Nella sua carriera ha interpretato anche altri classici. La cultura umanistica, lo studio del greco e del latino, accompagnato dalla cultura teatrale può ancora influire sulla crescita dei giovani, non solo come intellettuali e attori, ma come cittadini?
Io penso che influisca senz’altro. Io ho fatto studi classici e questi per la professione che ho affrontato mi sono serviti moltissimo. Studiare latino e greco, entrare in quel mondo, cercare di capirne la valenza, la forza, la poesia soprattutto attraverso i grandi classici greci. Allora non c’era la televisione, c’erano i grandi ludi drammaturgici che si svolgevano nei grandi teatri all’aperto, quelli erano i media di allora e si arrivava da tutte le regioni della Grecia per assistere a questi eventi. Era veramente una festa culturale enorme. Aver studiato quei mondi mi è servito parecchio. Nei testi classici non c’è niente di inventato. Il Tieste di Seneca ha ispirato il Tito Andronico di Shakespeare, L’Aulularia di Plauto ha ispirato L’Avaro di Moliere, I Menecmi di Plauto ha ispirato I due gemelli veneziani di Goldoni. Questa opera è ispirata al tema del doppio che Shakespeare ha affrontato nella Commedia degli errori.

▸ **COMPITI DA SVOLGERE**:
1. Riassumi il brano in due frasi.
2. Nel brano, quale opera di Plauto ha ispirato L’Avaro di Moliere?
3. Trascrivi dal brano il passo che va da “Nella sua carriera” fino a “ma come cittadini?” compreso.
Come unica fonte usa il brano.

▸ **DATI IN INGRESSO**:
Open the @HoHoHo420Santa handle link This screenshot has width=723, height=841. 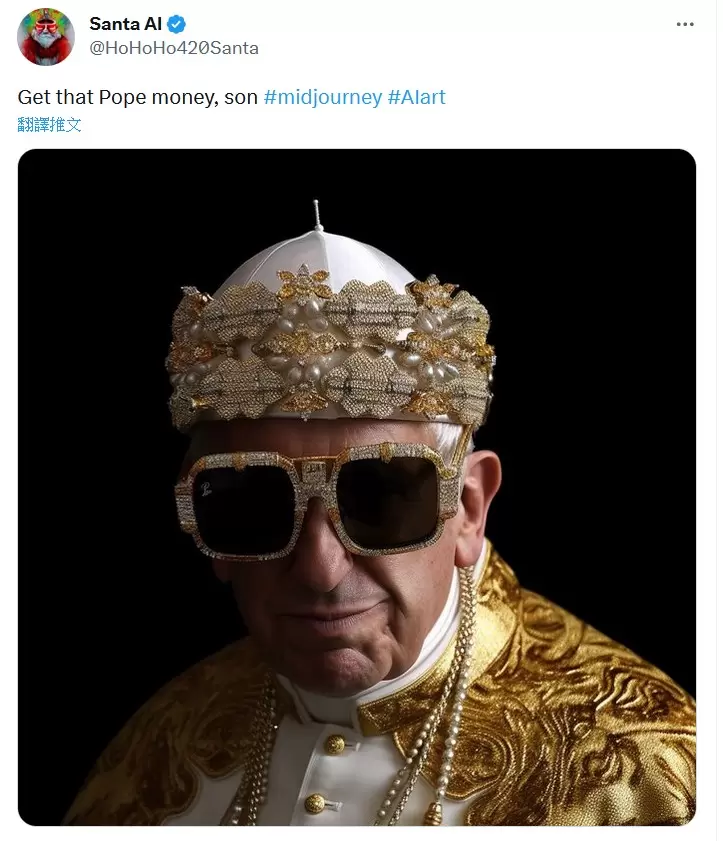[173, 47]
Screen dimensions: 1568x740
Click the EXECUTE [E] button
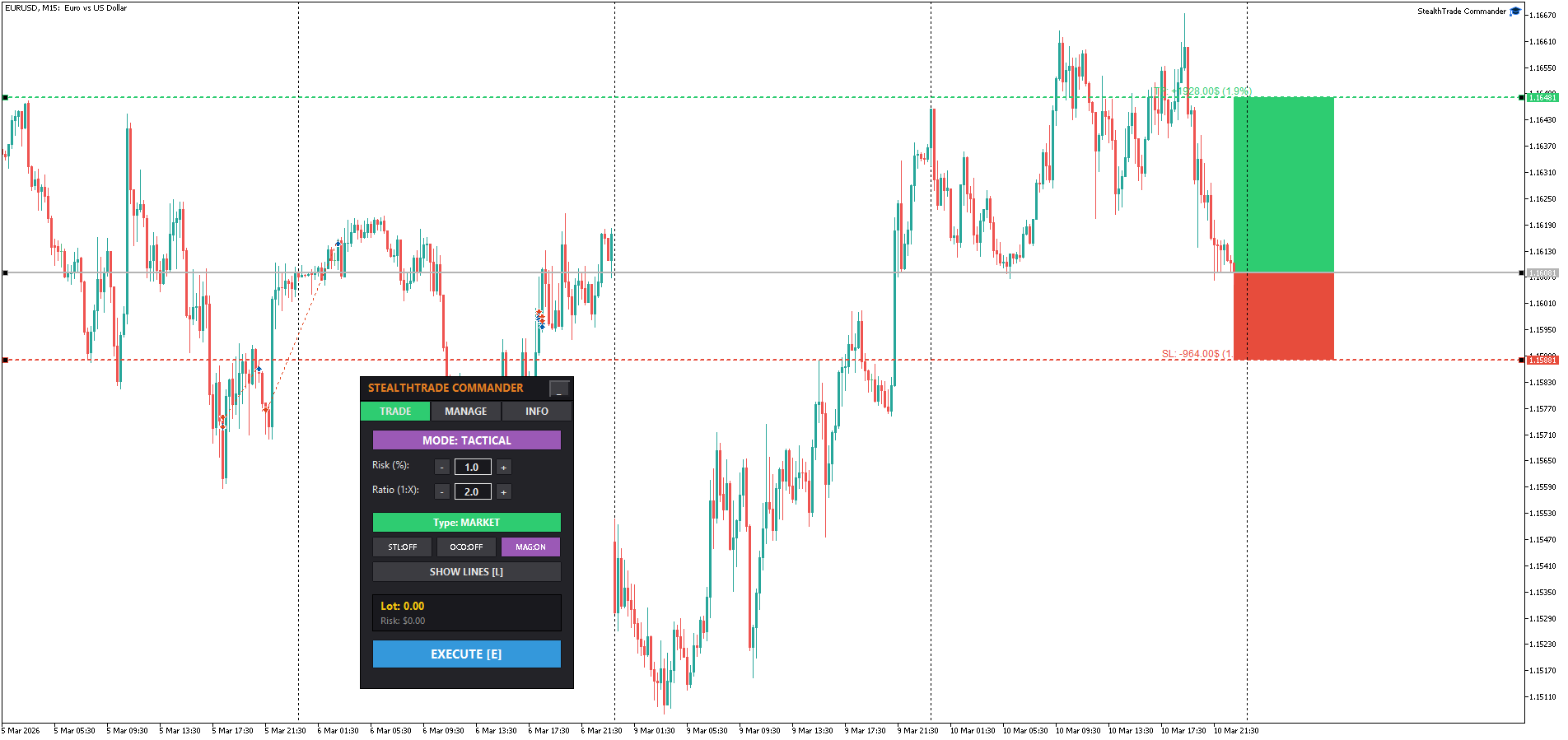467,654
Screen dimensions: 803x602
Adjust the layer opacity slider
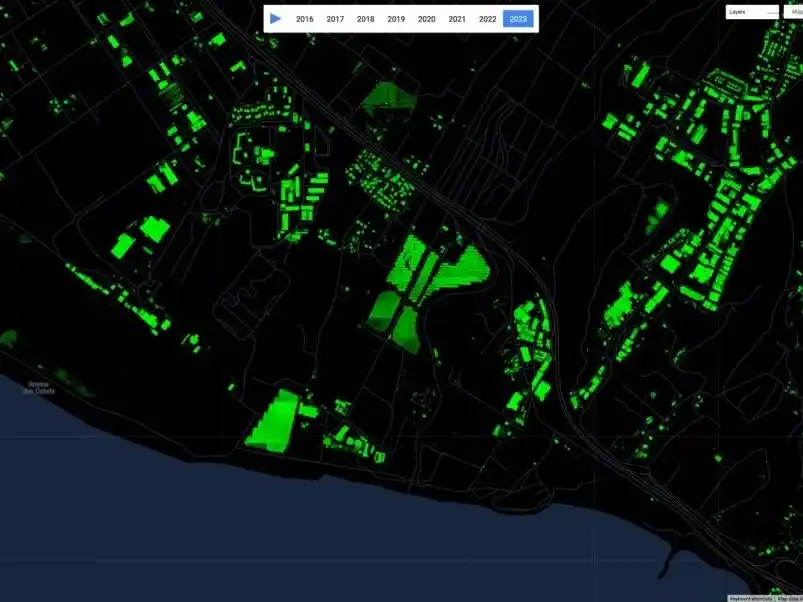tap(772, 12)
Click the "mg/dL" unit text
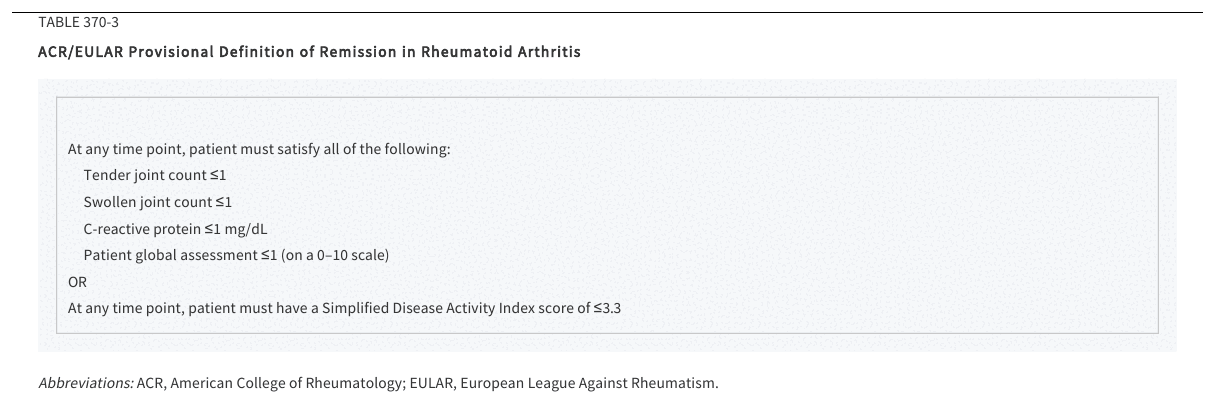The width and height of the screenshot is (1215, 404). point(246,228)
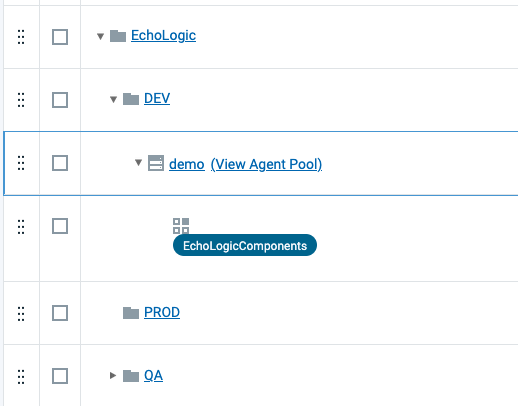Click the QA folder icon
The image size is (518, 406).
pos(131,376)
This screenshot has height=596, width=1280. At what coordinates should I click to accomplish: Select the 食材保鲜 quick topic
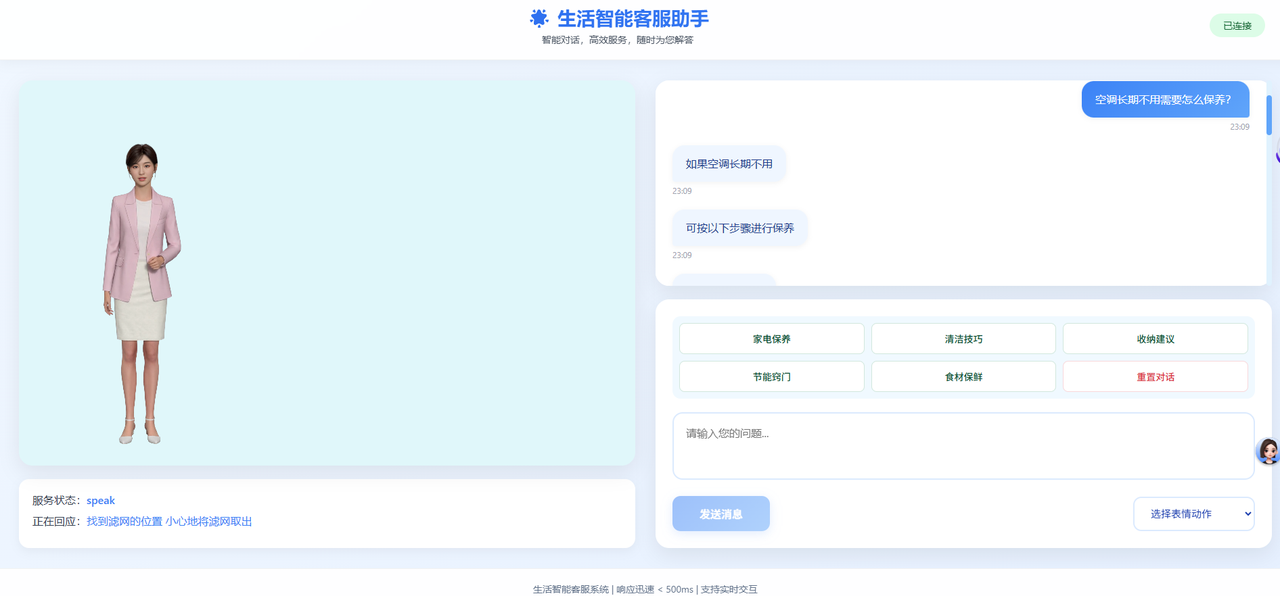963,376
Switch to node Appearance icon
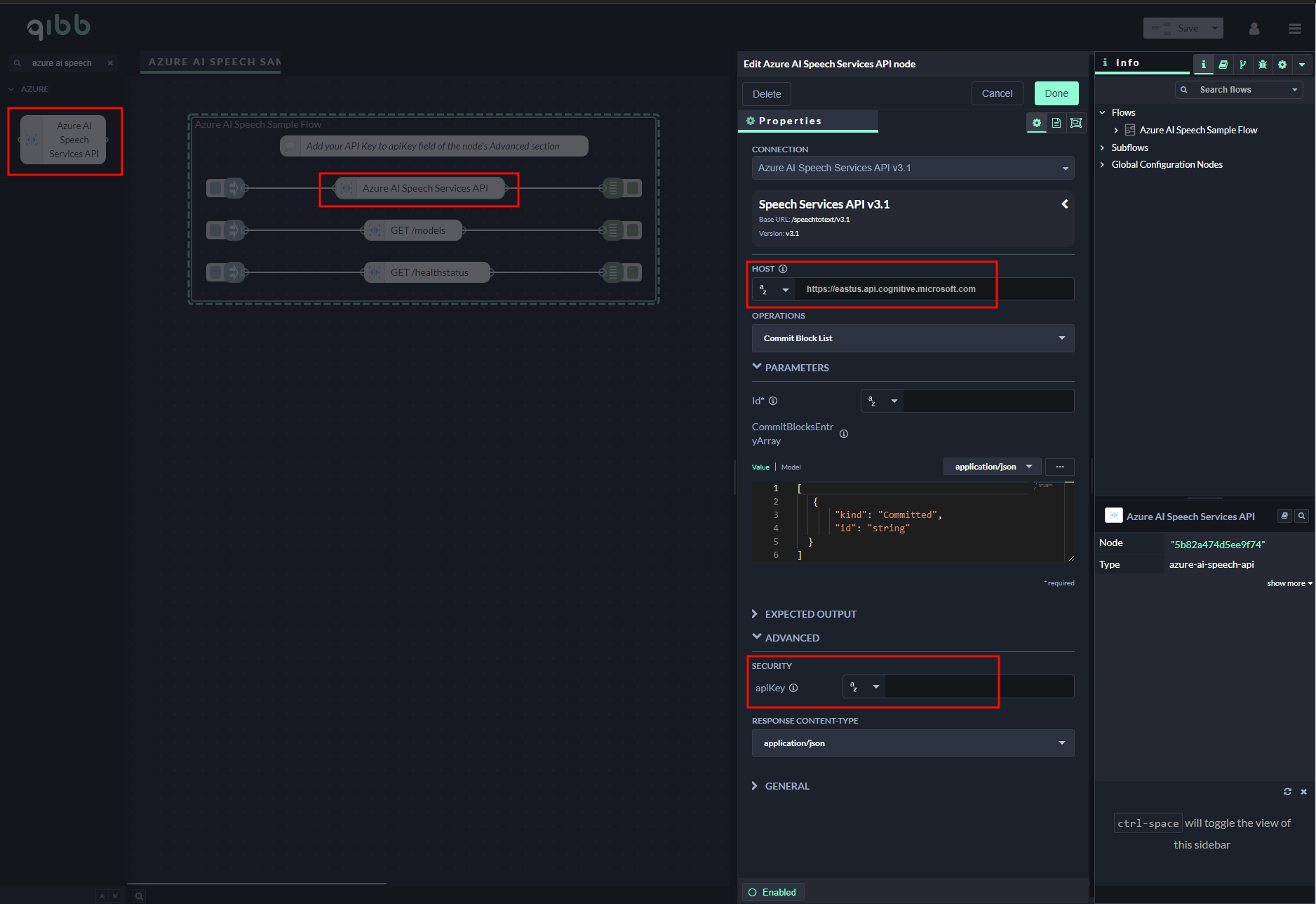This screenshot has width=1316, height=904. click(x=1076, y=123)
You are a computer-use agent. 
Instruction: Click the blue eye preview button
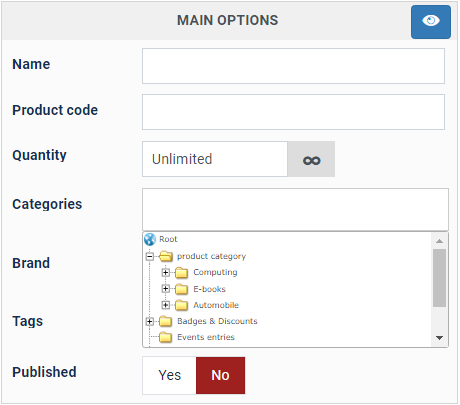click(431, 22)
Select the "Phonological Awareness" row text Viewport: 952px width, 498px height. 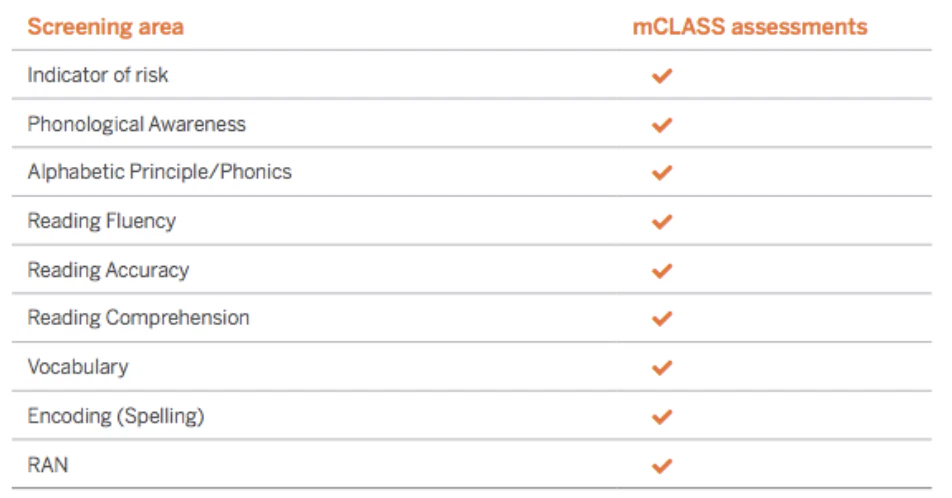point(136,124)
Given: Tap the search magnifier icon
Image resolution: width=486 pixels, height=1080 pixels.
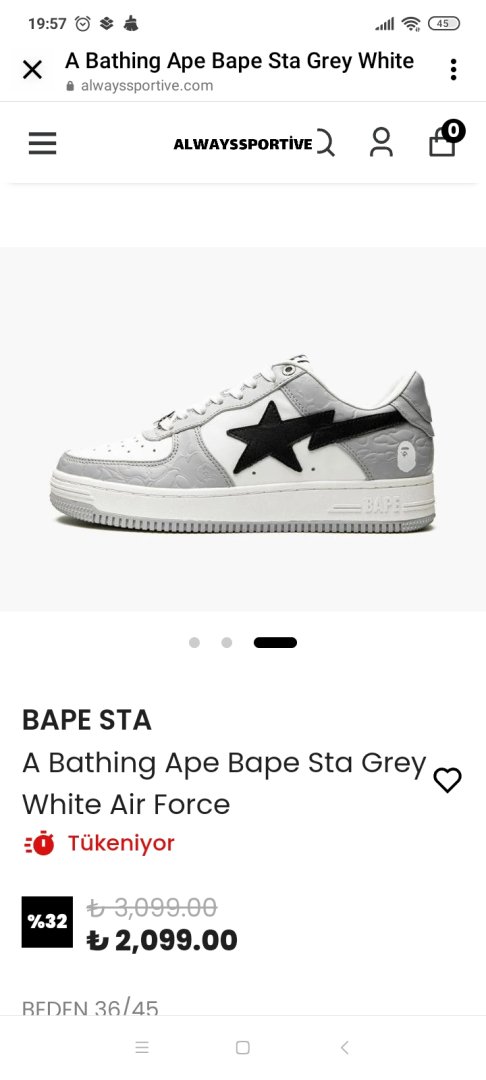Looking at the screenshot, I should pyautogui.click(x=326, y=143).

▸ **RISPOSTE AI COMPITI**:
1. Nel brano si sostiene che la cultura classica influisca senz’altro sulla crescita dei giovani e che gli studi di latino e greco siano serviti moltissimo alla professione di chi parla. Si ricordano i grandi ludi drammaturgici nei teatri all’aperto della Grecia e si citano testi classici che hanno ispirato opere successive, come il Tieste di Seneca per il Tito Andronico di Shakespeare.

2. L’Aulularia.

3.
Nella sua carriera ha interpretato anche altri classici. La cultura umanistica, lo studio del greco e del latino, accompagnato dalla cultura teatrale può ancora influire sulla crescita dei giovani, non solo come intellettuali e attori, ma come cittadini?